The Shimmer Project is an example of what Rose calls "person-centred care". "We are taking account of the person behind the dementia, rather than looking at dementia as a condition," she says. It isn't just the patients who need to be reminded of their identities; society too must be encouraged not to objectify and marginalise people with dementia.
"We want to say that these people should be treated with respect, not just hidden away and forgotten," says Katy Dent. "Other cultures seem to have more respect for the elderly. Developing emotional care for people with dementia is on the increase; there is now a move towards person-centred care and this project fits into that." Dunn agrees: "We live in an ageist society: young is beautiful, old is ugly, and you have double jeopardy if you are an older person with dementia."
Rose stresses the risks the musicians run in taking part in these sessions - there is nowhere to hide musically or emotionally - but she says the rewards can also be considerable. "The musicians benefit as artists: their music is developing and their perceptions are developing. They are highly motivated."
That is certainly true of flautist Tony Robb, who took part in the session I sat in on. "You have to treat this with as much respect and concentration as you do when you sit down to play a piece by Schoenberg," he told me afterwards. "There are two main points to doing this work. The first is to look after the patients and make sure they are never compromised or distressed. The second is to be true to oneself as a musician, so we try at all times to maintain the highest possible musical standards within an improvisatory framework, which is a tall order.
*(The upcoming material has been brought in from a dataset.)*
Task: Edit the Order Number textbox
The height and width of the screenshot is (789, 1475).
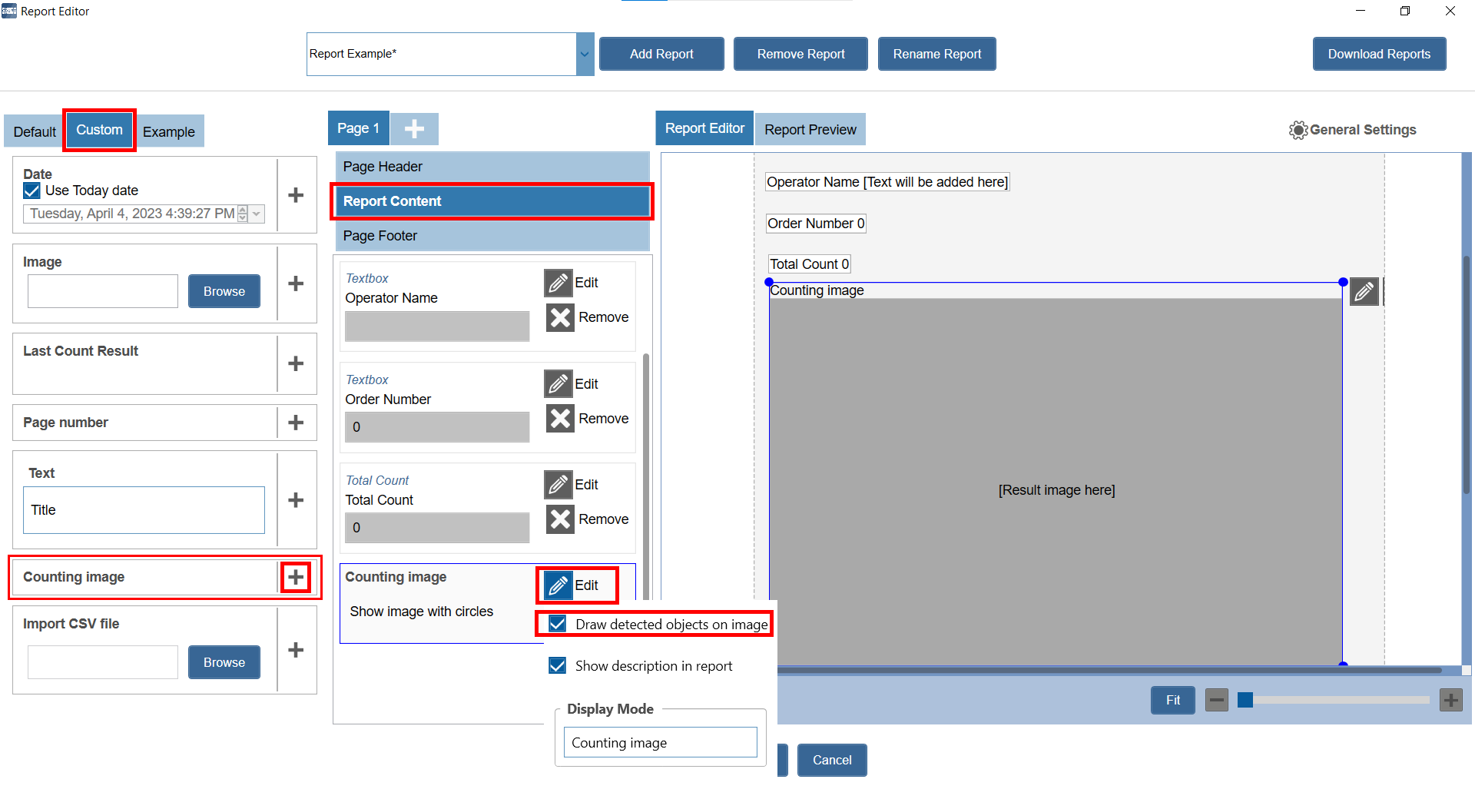Action: tap(559, 384)
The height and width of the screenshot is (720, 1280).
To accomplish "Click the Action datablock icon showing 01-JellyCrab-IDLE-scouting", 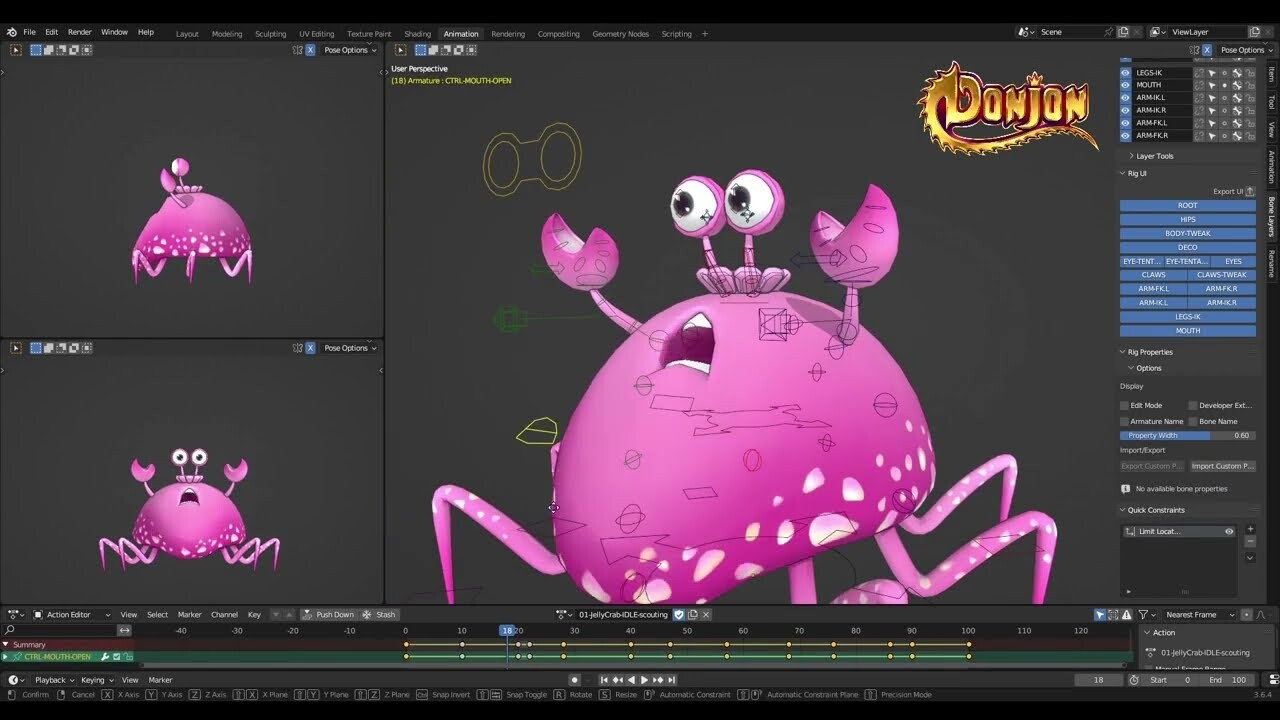I will coord(561,614).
"The key is to be true to them and what they are doing. It's very easy to go into a situation like this, play a few pre-arranged pieces, get them all to clap or maybe beat time to it, and feel 'Right, we've done a bit of community work.' We don't try to impose our ideas on them, we try to get them to take control, and it's wonderful if they instigate the music. If we can get them to take control of some aspect of their lives, which most of the time they don't get the chance to do, then we feel we've done a good job."